12 thoughts on “The Casinator, 1St Draft”
  1. Maybe an adjustable clutched drive in the gear system instead of a belt? I’m thinking small cases (5.56) would require less energy to process than, say, .375 H&H or .416 Rugby so a way to accommodate the additional force required might be worthwhile, and “adjustable” allows for compensating for wear. Not as simple to make, or maintain, however, but someone must have some sort of “canned clutch drive” in a piece of equipment, somewhere (and, yes, I have a preference for “drop-in, shrink-wrapped solutions” 0f all types).

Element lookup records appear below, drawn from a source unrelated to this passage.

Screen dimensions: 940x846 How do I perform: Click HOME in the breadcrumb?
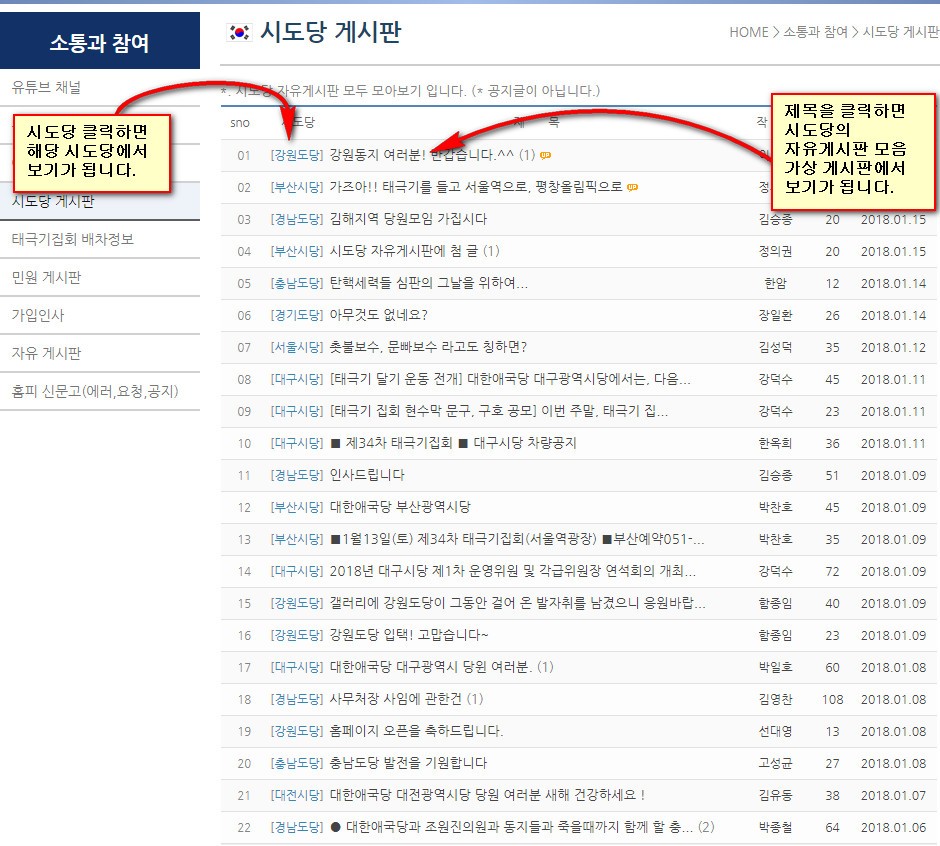pyautogui.click(x=748, y=32)
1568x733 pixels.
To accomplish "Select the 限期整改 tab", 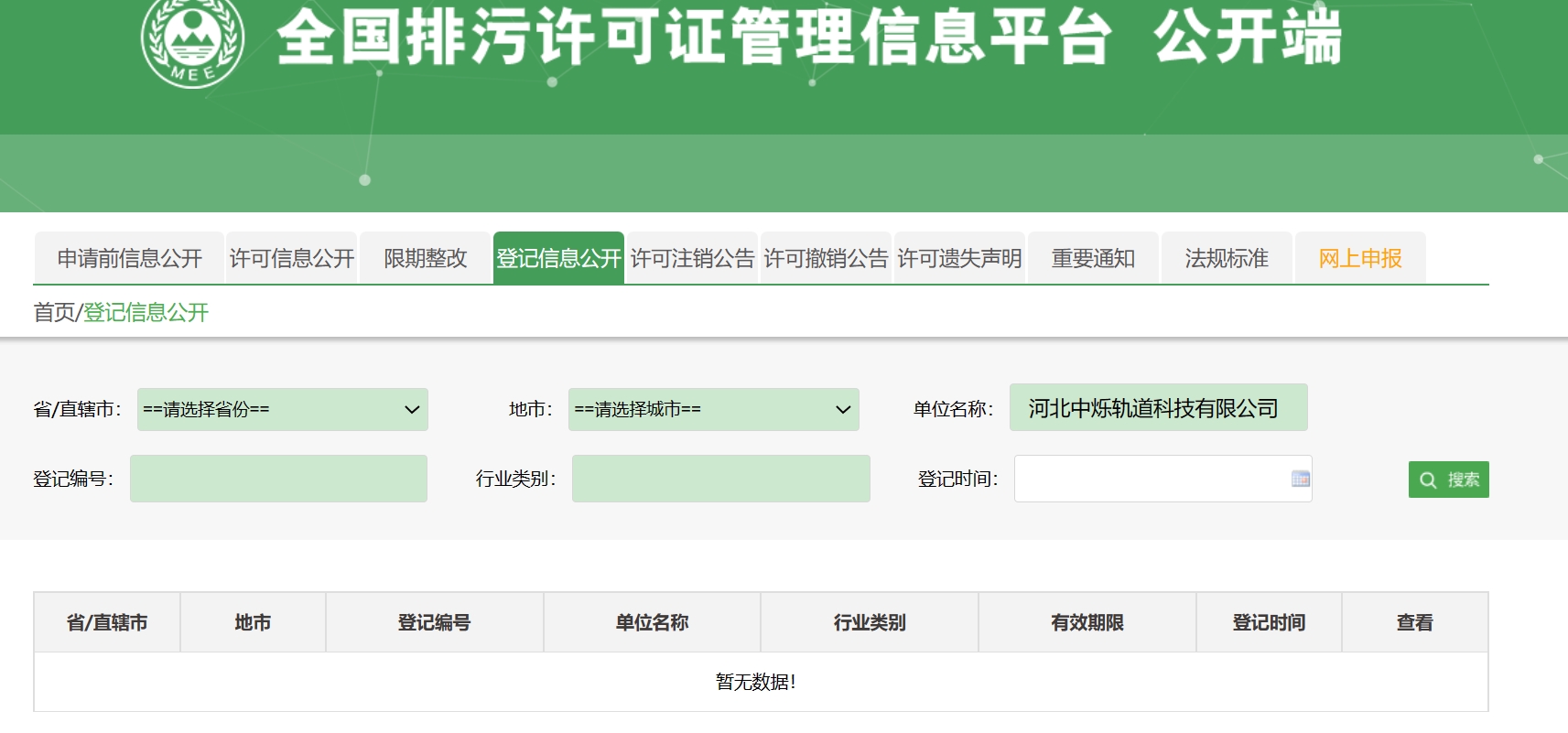I will (425, 259).
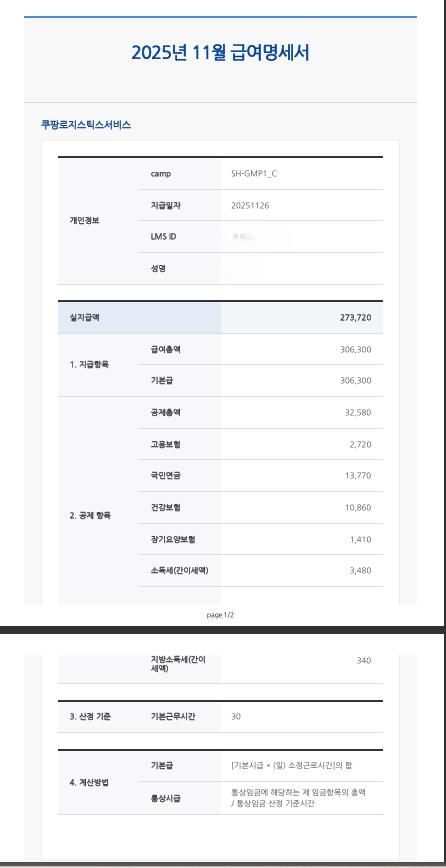Click the 2025년 11월 급여명세서 title

(220, 53)
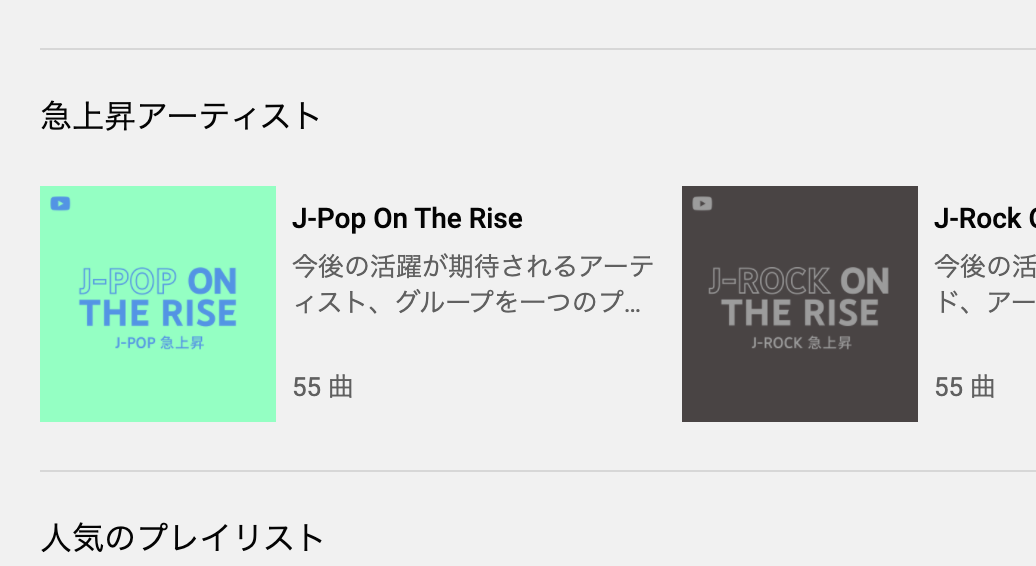Viewport: 1036px width, 566px height.
Task: Open the J-Pop On The Rise title link
Action: click(x=407, y=218)
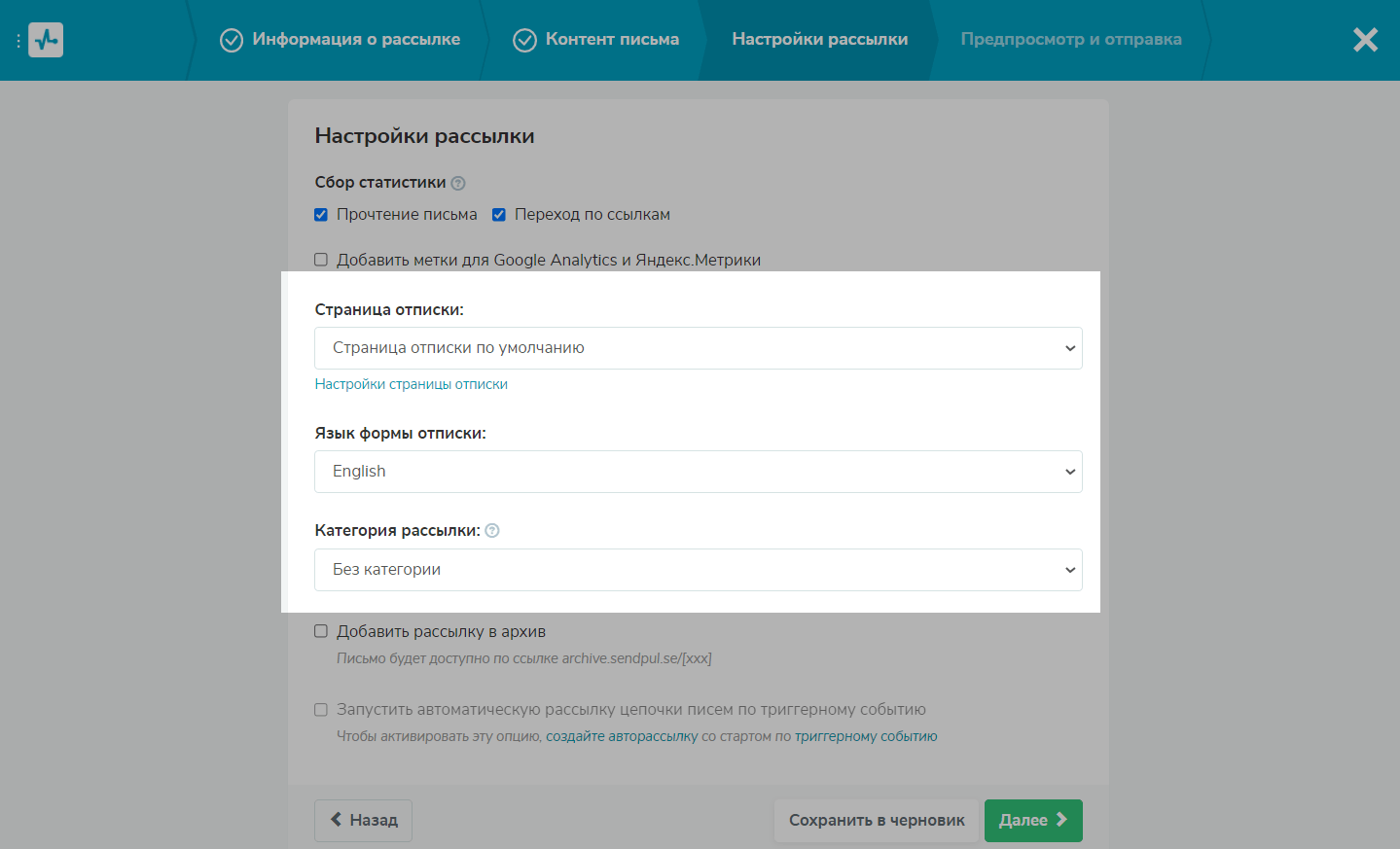
Task: Enable Google Analytics and Яндекс.Метрики tags checkbox
Action: 321,260
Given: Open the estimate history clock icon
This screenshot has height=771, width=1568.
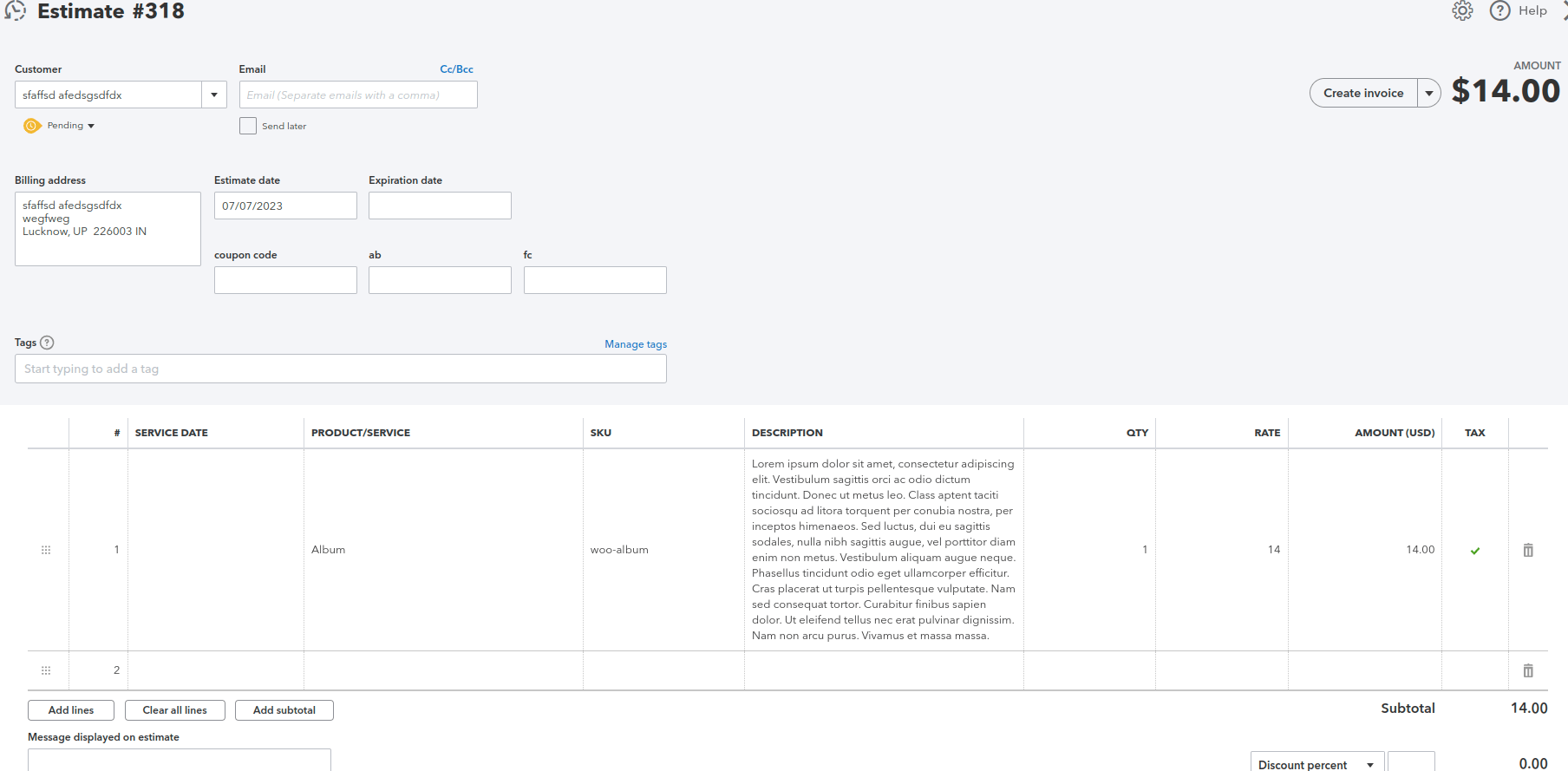Looking at the screenshot, I should (x=15, y=10).
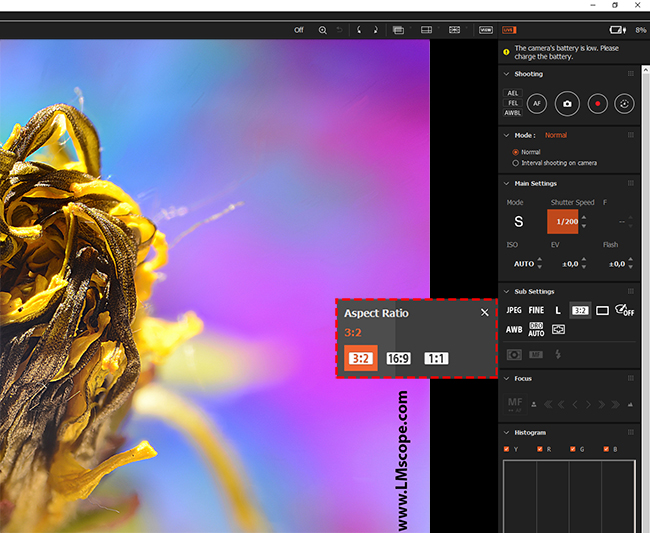Click the zoom magnifier in top toolbar
Viewport: 650px width, 533px height.
pyautogui.click(x=322, y=30)
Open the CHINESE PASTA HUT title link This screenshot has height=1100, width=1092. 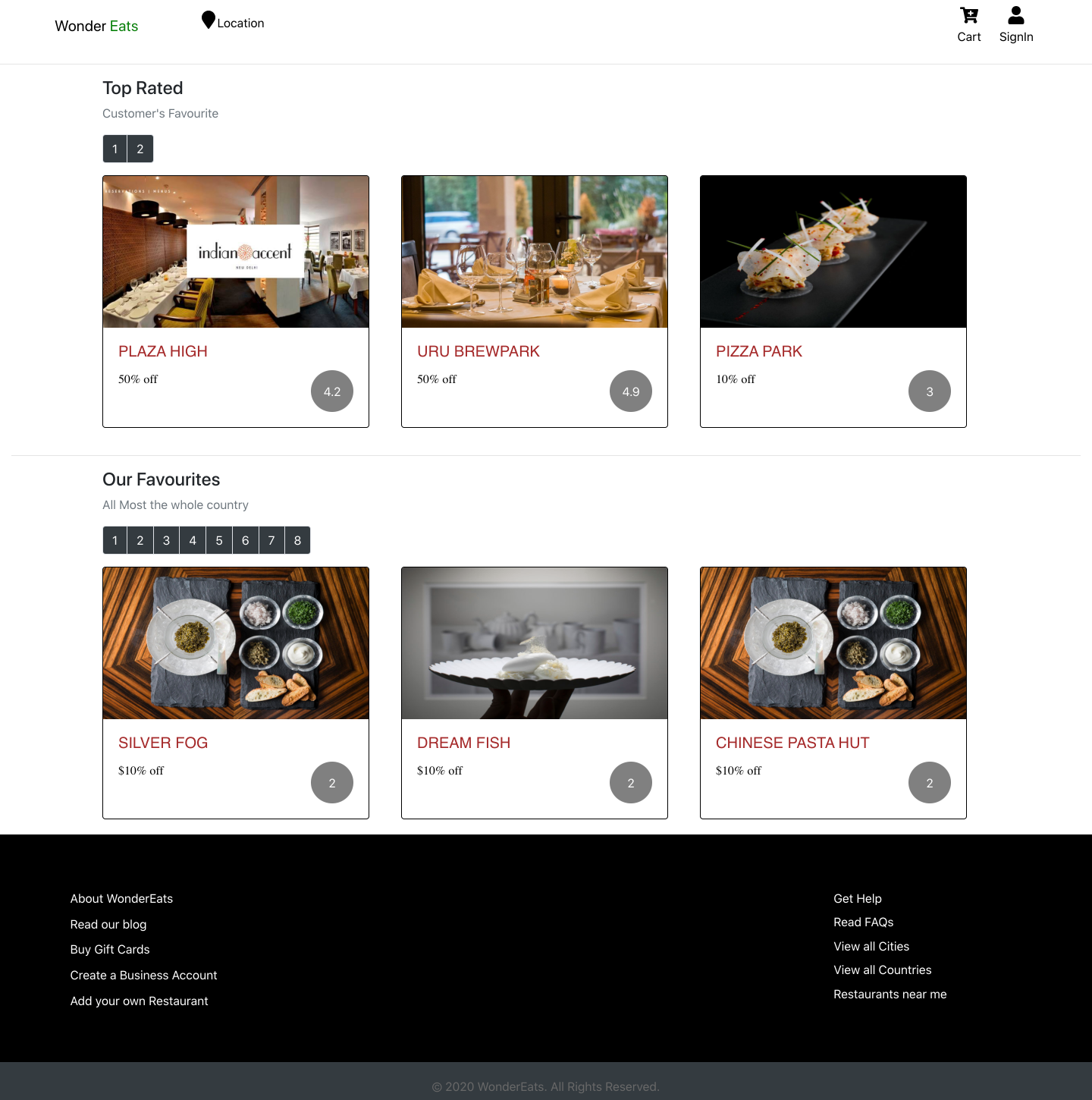792,743
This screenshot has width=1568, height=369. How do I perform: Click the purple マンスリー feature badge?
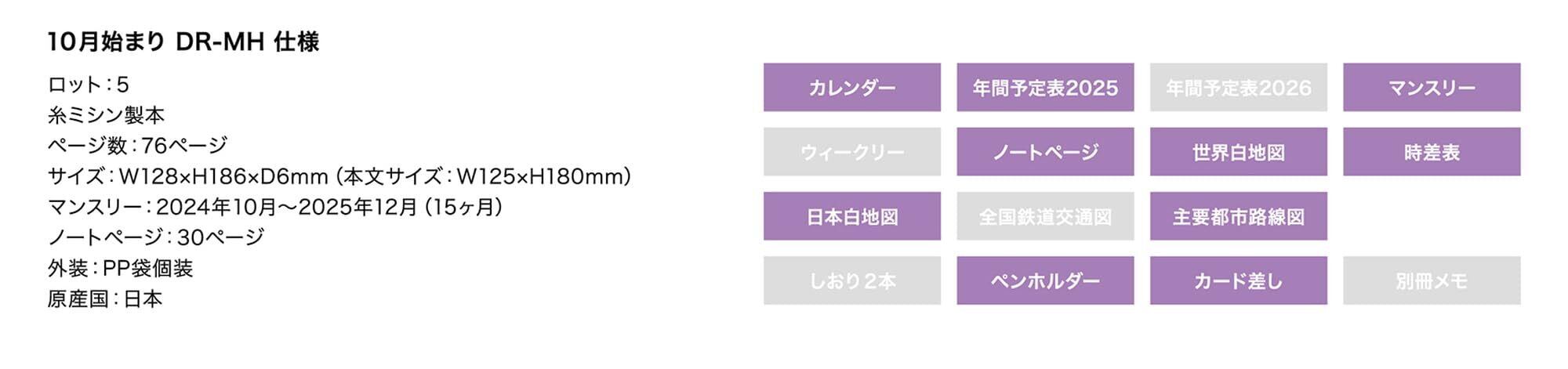click(x=1431, y=88)
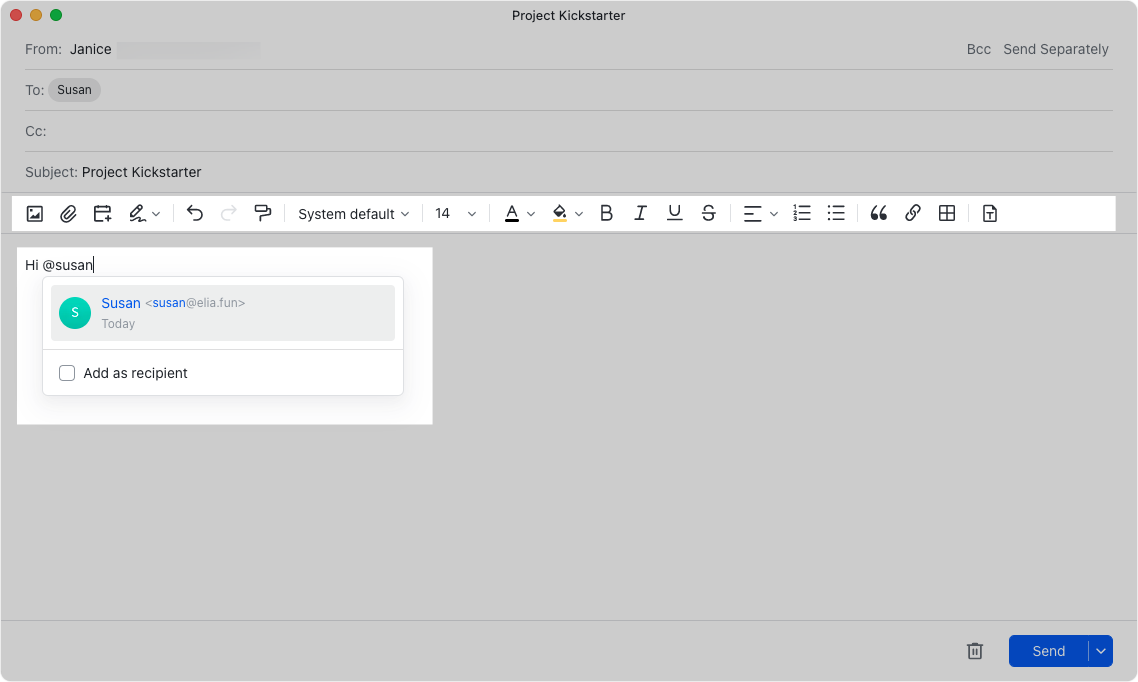Insert a hyperlink
Viewport: 1138px width, 682px height.
[912, 213]
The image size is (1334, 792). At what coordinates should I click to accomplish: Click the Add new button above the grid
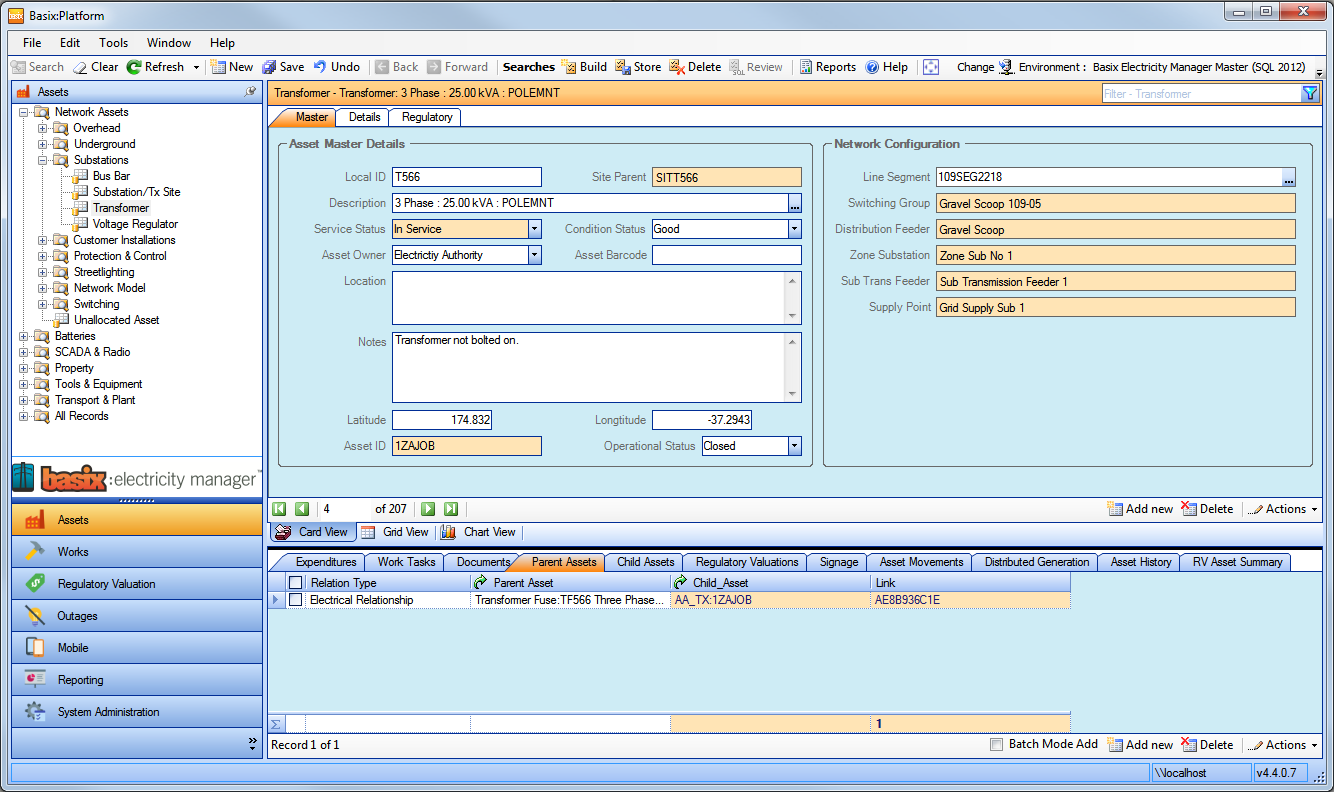click(x=1141, y=508)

    1. There are four turning shafts. The one with the large threaded hole will accept a standard case trimmer cutter. Those case trimmer cutters have a hole that accepts guides for aligning the case with the cutter, Lyman makes a version of those guides that have a stop that allows you to cut the case to a single fixed length.
      The smaller threaded holds take standard #8-32 tools, such as case mouth chamfer tools and pocket cleaning/reaming tools

      1. So it’s somewhat similar to this guy:


        I’ve had one of these for a couple of years now, It’s not a perfect tool, but it’s functional. My rifle reloading is very low volume, so it doesn’t get a lot of use. The cutter on this tool is slow. I’ve heard some recommend you can upgrade to an RCBS carbide cutting head that works better.

        1. That is one of the gizmos I noticed that lead me to this design. I did read that people were concerned about the speed of the spindle. Here are the actual numbers:
          Brass: Surface feet Per Minute is 100-200.
          Cutter Diameter: 0.250-0.500 which gives us 0.065446-0.130893 ft/rev.
          This gives us a target spindle speed of 1500-775 RPM.
          For me, I would rather not stick my fingers near any cutter spinning at 1500RPM. My design puts the spindle speed at 300RPM. This is slow but safer, I hope.

        1. I have an account with them from before the merger. I even get a discount. I looked into purchasing the gears but there is more to this.
          I happen to have a complete set of DP16 PA14.5 cutters. My South Bend lathe uses a DP16, PA14.5 gear train. There are more than a couple of gears that I want for the machine that are north of $100 each. If I can learn to cut gears correctly, My life gets better.
          The magic is the DRO for the mill. I believe the target gear is 121 teeth. This is not something most dividing head plates can do. Prime numbers and all that. But, I can make a plate that will fit the dividing head and then use the mill and DRO to make a custom dividing plate to cut that gear.

    1. They could be, if my 3D printer was up and running and tuned correctly.
      More important to me, is that I want to cut gears. It is one of the “difficult” things a machinist does. I have a rotary table and a set of 14.5 deg 16DP cutters. This should be fun.

      1. Nice. And yes, that’s a fun machining challenge. For me the hardest thing I have done is cutting metric thread on an inch lathe.

        Re cutting slowly: I like that approach too. I’m pretty sure I can run my lathe at speeds far higher than what I normally use, but I’m not in a hurry. And my plexiglas chip shield doesn’t like it when the chips are hot, they embed in the plastic… as I found out when refinishing the faceplate (10 inches or so diameter, so it doesn’t take high RPMs to get hot chips).

  2. You sir have much more skills than I do.
    I can do woodwork , having grown up using my fathers Shopsmith and surviving with all 10 fingers, but metal work with a lathe is beyond me.